Security issue.
Security issue.
- Subject: Security issue.
- From: "John C. Randolph" <email@hidden>
- Date: Wed, 17 Oct 2001 07:20:19 -0700
On Wednesday, October 17, 2001, at 06:38 AM, MacSuites wrote:
On Wednesday, October 17, 2001, at 08:58 AM, John C. Randolph wrote:
On Wednesday, October 17, 2001, at 05:27 AM, James Bredijk wrote:
Login as a guest user
Launch Terminal
Quit Terminal
Launch NetInfo Manager
Select in the Recent items menu: Terminal
You're root. (I just had a fear while writing this that the account
I used was an admin one, but I just checked and it's not an admin
account)
I have not had the possibility to check what happens if you had not
enabled the root account via NetInfo or sudo passwd root
I can confirm this. I just tried this, from admin & non-admin logins,
with root disabled in NetInfo manager - and it makes me root. D'Oh!

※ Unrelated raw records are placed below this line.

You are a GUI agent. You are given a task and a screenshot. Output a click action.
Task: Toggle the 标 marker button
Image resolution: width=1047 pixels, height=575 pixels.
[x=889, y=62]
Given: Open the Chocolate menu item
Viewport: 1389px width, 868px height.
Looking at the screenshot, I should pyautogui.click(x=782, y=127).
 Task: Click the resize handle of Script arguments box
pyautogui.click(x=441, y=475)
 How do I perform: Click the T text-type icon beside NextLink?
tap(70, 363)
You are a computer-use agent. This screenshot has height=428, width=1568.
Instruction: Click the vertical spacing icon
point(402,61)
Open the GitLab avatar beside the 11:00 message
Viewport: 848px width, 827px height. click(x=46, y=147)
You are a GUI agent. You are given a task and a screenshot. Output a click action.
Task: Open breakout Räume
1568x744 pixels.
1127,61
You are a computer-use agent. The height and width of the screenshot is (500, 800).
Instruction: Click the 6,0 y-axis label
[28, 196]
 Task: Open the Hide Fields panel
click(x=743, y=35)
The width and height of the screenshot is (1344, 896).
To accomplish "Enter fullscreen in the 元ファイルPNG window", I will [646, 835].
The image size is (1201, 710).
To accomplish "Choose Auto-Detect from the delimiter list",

Strange. I'm running 10.1, and when I just tried it this bug didn't
show up.
I'm running 10.1 too. I can recreate it every time.
Holy shit! I just created a new user account, and tried it again. It
would appear that there's a rather serious vulnerability here, if an
unprivileged user can run NetInfo manager in the first place!
Who wants to submit it to bugtraq?
-jcr
"I fear all we have done is to awaken a sleeping giant and fill him with
a terrible resolve." -Admiral Isoroku Yamamoto, Dec 7, 1941.